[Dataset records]
Start

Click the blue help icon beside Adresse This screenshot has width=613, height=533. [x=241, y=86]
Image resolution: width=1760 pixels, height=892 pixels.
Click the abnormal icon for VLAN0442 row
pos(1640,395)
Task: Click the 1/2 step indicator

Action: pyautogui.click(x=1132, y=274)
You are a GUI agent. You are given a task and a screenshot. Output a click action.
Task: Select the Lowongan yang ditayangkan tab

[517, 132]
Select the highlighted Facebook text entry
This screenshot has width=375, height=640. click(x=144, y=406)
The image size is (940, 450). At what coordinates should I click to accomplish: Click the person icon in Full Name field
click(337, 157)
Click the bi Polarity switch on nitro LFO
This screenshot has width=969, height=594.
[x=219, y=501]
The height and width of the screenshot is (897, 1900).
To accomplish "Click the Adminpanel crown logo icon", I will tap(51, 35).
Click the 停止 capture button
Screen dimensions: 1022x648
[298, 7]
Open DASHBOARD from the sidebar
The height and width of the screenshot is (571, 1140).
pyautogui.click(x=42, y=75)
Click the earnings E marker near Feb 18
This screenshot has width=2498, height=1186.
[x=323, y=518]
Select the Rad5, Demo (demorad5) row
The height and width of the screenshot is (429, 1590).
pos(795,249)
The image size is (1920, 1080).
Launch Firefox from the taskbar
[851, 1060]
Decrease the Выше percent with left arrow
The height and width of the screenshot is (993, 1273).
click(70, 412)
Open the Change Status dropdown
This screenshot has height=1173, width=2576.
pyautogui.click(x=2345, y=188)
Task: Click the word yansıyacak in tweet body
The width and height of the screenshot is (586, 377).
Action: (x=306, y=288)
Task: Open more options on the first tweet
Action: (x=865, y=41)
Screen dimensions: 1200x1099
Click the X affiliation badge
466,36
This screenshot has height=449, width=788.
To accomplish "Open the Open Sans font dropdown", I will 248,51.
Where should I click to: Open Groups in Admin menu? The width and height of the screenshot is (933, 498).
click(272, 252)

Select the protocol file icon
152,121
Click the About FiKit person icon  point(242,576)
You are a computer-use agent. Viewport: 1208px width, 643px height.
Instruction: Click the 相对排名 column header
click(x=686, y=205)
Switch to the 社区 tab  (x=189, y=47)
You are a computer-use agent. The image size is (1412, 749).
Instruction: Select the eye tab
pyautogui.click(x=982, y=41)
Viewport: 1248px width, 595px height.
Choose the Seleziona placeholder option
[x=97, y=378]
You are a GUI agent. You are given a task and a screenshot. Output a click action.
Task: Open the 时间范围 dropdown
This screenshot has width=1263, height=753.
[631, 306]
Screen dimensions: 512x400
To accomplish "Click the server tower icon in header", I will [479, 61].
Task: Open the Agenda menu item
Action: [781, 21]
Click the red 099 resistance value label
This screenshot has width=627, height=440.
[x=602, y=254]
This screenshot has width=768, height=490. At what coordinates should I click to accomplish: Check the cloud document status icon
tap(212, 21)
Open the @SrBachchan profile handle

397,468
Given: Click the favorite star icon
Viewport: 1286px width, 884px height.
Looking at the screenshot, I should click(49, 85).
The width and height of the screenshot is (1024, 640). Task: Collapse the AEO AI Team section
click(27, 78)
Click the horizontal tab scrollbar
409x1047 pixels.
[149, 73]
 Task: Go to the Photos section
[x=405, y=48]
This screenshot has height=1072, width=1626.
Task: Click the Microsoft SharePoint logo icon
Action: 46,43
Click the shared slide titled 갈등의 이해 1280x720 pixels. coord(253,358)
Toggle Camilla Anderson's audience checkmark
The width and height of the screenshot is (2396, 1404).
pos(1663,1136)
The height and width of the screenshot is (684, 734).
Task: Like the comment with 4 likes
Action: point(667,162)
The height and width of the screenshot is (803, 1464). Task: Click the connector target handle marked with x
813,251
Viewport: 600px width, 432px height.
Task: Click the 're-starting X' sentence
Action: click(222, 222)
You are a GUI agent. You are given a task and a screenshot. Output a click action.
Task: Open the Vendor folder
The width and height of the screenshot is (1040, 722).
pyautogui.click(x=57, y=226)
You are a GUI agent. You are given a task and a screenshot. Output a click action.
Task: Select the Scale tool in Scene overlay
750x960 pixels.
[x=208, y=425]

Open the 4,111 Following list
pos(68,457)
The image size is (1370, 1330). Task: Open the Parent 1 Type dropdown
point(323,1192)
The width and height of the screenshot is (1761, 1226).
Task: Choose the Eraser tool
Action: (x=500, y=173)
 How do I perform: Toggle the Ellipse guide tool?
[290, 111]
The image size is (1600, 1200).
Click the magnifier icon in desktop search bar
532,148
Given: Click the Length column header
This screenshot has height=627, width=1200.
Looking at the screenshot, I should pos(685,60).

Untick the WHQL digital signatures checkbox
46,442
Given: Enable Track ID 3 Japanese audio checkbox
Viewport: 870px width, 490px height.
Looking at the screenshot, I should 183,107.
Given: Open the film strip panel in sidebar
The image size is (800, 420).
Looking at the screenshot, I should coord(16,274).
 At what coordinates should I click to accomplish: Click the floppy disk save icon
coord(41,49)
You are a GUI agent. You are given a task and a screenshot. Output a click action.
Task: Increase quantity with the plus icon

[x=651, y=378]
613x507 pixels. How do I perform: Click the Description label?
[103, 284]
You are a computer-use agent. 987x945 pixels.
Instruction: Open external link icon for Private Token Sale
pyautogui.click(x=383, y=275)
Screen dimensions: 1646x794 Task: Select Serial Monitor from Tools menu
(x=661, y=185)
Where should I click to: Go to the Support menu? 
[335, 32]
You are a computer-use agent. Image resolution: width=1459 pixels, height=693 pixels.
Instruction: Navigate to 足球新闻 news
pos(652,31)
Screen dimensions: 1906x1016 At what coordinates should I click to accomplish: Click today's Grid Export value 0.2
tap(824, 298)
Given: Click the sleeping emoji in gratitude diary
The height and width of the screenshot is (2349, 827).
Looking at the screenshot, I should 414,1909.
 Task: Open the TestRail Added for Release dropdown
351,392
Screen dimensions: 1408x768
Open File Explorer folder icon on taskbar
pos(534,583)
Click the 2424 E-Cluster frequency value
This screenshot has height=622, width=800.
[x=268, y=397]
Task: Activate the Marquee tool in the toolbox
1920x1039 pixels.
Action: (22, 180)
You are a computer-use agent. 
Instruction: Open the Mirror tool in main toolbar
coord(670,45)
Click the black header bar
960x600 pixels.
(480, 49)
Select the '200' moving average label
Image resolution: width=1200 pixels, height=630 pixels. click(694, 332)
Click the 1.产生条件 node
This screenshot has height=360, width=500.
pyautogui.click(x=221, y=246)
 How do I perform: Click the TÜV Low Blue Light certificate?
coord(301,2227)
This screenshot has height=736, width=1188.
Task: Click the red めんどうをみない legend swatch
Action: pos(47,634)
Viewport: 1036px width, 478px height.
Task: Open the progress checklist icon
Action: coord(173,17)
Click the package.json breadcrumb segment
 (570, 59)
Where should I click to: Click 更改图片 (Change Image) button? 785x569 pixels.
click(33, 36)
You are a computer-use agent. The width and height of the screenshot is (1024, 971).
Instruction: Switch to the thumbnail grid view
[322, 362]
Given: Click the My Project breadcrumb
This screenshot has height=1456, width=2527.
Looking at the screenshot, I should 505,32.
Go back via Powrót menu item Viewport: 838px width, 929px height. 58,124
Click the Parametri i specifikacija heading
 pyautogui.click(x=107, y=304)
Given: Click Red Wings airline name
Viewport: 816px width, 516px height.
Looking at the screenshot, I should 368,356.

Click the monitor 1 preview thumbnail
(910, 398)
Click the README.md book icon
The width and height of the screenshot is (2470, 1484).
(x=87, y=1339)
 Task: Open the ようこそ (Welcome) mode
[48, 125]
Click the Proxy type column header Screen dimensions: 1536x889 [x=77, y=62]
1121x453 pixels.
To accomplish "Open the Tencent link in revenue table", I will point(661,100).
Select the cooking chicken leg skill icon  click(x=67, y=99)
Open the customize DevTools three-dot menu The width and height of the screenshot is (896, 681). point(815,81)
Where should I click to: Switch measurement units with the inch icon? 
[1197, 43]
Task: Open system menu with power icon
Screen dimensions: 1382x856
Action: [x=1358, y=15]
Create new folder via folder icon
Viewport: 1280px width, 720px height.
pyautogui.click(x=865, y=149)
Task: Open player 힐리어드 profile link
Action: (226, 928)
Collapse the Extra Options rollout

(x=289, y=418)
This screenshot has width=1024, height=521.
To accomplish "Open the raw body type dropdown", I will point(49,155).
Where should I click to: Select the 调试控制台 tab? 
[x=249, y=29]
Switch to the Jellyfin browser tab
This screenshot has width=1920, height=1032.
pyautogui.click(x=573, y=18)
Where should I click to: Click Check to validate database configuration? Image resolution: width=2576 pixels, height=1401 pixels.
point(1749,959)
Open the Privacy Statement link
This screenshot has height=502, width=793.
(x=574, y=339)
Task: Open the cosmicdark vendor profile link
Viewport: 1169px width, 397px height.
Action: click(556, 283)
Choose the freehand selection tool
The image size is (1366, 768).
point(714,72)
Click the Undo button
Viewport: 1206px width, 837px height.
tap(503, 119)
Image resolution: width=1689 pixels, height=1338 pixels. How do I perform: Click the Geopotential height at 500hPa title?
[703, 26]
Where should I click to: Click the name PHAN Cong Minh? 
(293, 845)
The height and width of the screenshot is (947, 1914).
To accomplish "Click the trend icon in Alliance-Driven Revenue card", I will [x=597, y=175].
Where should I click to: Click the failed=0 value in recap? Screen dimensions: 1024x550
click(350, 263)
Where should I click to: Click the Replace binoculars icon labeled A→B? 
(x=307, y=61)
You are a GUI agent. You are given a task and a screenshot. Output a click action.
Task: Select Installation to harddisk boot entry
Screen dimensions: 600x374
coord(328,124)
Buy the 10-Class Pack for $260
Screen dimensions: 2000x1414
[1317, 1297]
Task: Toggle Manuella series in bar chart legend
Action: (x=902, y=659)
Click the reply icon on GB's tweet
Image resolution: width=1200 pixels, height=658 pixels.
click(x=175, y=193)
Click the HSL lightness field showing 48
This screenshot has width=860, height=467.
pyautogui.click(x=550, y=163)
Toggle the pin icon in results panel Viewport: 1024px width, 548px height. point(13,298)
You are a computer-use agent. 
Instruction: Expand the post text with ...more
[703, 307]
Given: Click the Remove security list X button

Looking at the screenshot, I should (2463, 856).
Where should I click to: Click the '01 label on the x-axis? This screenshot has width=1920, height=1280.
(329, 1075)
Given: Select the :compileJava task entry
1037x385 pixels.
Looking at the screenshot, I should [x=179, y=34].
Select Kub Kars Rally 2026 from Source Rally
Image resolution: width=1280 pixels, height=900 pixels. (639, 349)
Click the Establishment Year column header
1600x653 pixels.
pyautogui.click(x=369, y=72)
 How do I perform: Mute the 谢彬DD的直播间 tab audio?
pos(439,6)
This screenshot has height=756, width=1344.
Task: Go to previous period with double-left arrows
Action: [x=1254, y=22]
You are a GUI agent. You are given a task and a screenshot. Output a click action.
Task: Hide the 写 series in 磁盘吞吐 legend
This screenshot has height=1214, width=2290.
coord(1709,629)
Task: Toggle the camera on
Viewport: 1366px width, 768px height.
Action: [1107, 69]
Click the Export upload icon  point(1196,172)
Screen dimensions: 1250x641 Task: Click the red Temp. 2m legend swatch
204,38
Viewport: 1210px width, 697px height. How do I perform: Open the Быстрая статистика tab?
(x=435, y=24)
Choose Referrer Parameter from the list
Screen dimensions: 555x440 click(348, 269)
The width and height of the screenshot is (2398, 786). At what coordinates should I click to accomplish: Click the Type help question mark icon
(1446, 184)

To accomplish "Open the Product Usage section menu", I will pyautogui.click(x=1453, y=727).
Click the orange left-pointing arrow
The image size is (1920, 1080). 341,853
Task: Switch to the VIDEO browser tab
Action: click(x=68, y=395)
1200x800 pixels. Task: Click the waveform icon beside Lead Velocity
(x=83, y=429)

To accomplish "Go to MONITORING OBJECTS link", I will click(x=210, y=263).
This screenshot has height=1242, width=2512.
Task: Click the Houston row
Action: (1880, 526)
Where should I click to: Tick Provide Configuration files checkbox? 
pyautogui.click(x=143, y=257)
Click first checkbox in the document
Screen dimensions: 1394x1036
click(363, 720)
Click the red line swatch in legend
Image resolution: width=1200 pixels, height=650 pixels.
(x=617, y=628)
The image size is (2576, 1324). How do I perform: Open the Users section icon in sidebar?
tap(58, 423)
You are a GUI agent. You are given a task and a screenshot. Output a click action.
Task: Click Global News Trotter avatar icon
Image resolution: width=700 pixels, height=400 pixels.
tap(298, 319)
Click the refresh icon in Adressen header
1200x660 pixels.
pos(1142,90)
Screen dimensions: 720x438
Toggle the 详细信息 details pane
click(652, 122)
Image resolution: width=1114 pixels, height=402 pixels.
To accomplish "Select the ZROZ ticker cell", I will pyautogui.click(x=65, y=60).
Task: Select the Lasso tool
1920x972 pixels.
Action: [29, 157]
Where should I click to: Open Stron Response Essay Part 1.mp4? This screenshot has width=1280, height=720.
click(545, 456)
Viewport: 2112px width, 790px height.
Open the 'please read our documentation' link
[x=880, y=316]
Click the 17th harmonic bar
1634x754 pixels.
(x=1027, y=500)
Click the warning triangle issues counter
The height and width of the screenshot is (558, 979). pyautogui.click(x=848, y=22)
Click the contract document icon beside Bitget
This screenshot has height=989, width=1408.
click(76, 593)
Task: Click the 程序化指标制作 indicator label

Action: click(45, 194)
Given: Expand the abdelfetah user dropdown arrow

End

Challenge: Starting at the first line and ending at the one that contains "Action: pyautogui.click(x=1132, y=274)", both included, give these lines as a Markdown table with the columns No. and Line, numbering each row and skipping blank lines.

Complete output:
| No. | Line |
|---|---|
| 1 | Click the blue help icon beside Adresse This screenshot has width=613, height=533. [x=241, y=86] |
| 2 | Image resolution: width=1760 pixels, height=892 pixels. |
| 3 | Click the abnormal icon for VLAN0442 row |
| 4 | pos(1640,395) |
| 5 | Task: Click the 1/2 step indicator |
| 6 | Action: pyautogui.click(x=1132, y=274) |